In the first representation, we have to perform $n + (n-1) + \dots + 1$ multiplications which is $n(n+1)/2$, on the order of $O(n^2)$. On the second representation, we only need to perform $n$ multiplications, so the operation is $O(n)$.

Important: No computer can express all real numbers in an exact way. A computer represents numbers in the following way. $\sigma$ represents the sign, the various $a_i$ are the digits, and the $f$ is the exponent.
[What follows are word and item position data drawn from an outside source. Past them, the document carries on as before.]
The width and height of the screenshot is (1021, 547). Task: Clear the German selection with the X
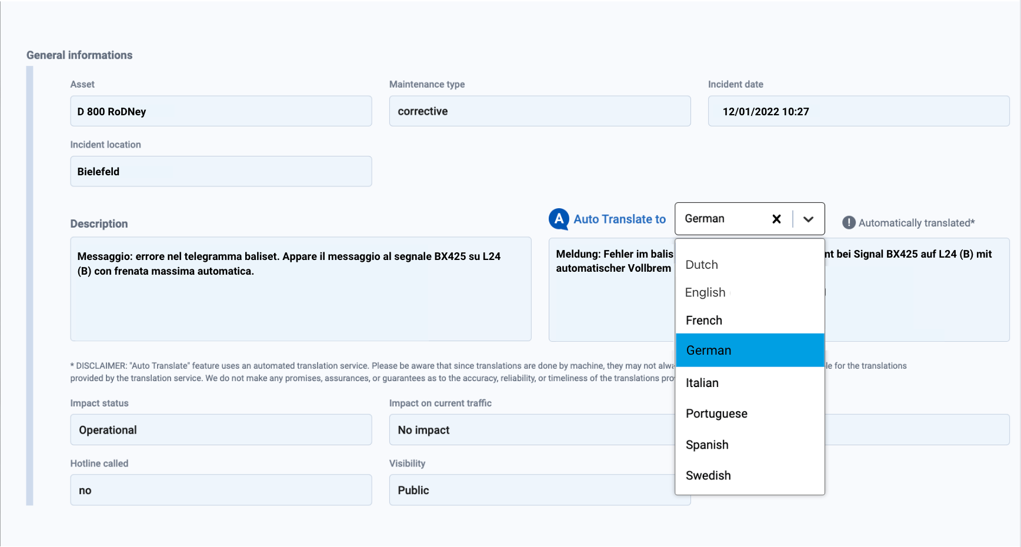776,219
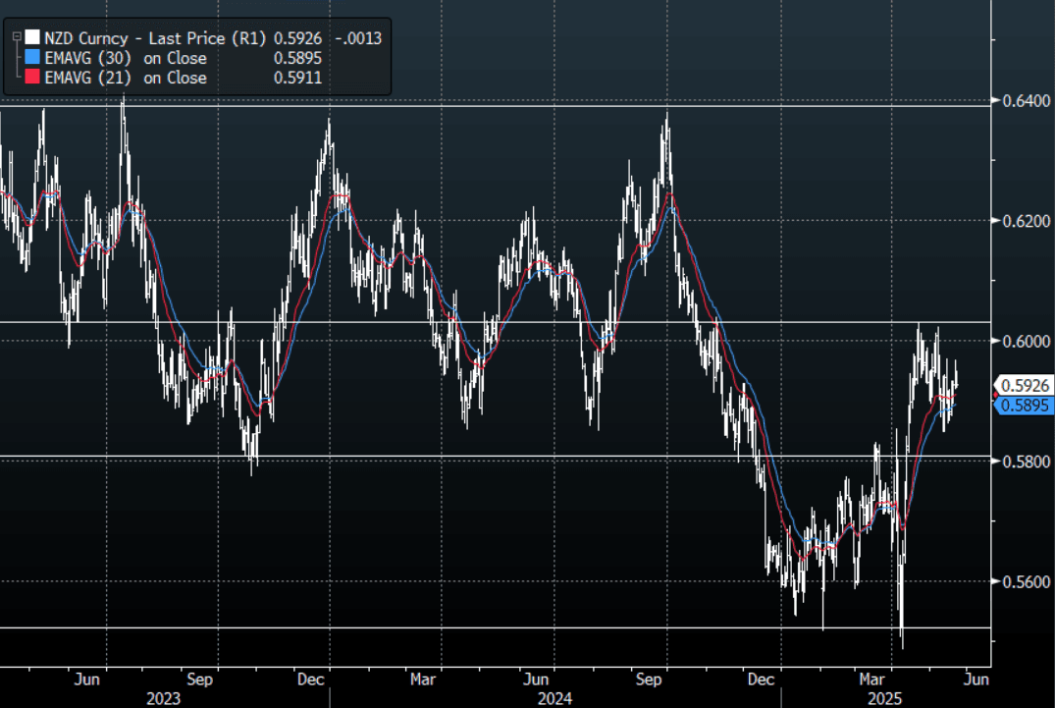Click the red diamond marker on price axis
Image resolution: width=1055 pixels, height=708 pixels.
pyautogui.click(x=995, y=395)
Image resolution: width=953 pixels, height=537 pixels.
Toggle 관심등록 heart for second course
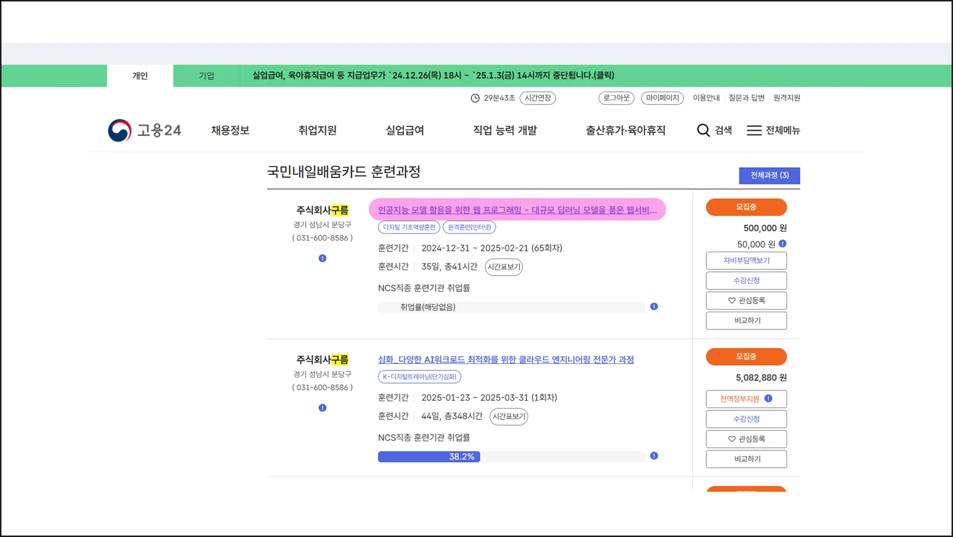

$$x = \sigma ( \bold{.} a_1 a_2 \dots a_f a_{f+1})_\beta \hspace{2px} \beta^f$$

For example, $x = 0.1347864213 \times 10^7$. Assume the computer has 9 digits. Suppose due our specific hardware constraints, our architecture can only represent up to 9 digits after the decimal point. A natural choice would be to truncate the three at the very end of the sequence. Another option is simply to change the second to last character and round it up based on the value of the last digit. Most computers perform the round-off operation. The main idea is, these operations that are undertaken to accomodate the hardware, introduce some error into the representation. 


## Error

$x_T$ is the true value, and $x_A$ is the approximate value. There are two ways to think about error; absolute versus relative. Relative is useful when wanting to understand the error in the context of the scale. 

$$E_{\text{abs}}(x_a) = | x_T - x_A |$$
$$E_{\text{rel}}(x_a) = \frac{| x_T - x_A |}{| x_T |}$$

Given $x_T = x_A + \nu$, $y_T = y_A + \epsilon$ where $|\nu|, |\epsilon| << 1$

Case a: 

$$x_T y_T - x_A y_A$$
$$= (x_a + \nu)(y_A + \epsilon) - x_A y_A$$
$$x_A \epsilon + y_A \nu + \epsilon \nu = x_A \epsilon + y_A \nu$$

Based on this, we can conclude $E_{\text{abs}}(x_A y_A)$ is $O(\nu + \epsilon)$. 


Similarly, 
$$E_{\text{rel}}(x_a y_a) = |\frac{(x_T y_T) - (x_A y_A)}{| x_T y_T |}|$$
$$ = |\frac{(x_T y_T) - (x_T - \nu)(y_T - \epsilon)}{| x_T y_T |}|$$
$$ = |\frac{\nu}{x_T} + \frac{\epsilon}{y_T} - \frac{\epsilon \nu}{x_T y_T}| \leq |E_{rel}(x_A) + E_{rel}(y_A)|$$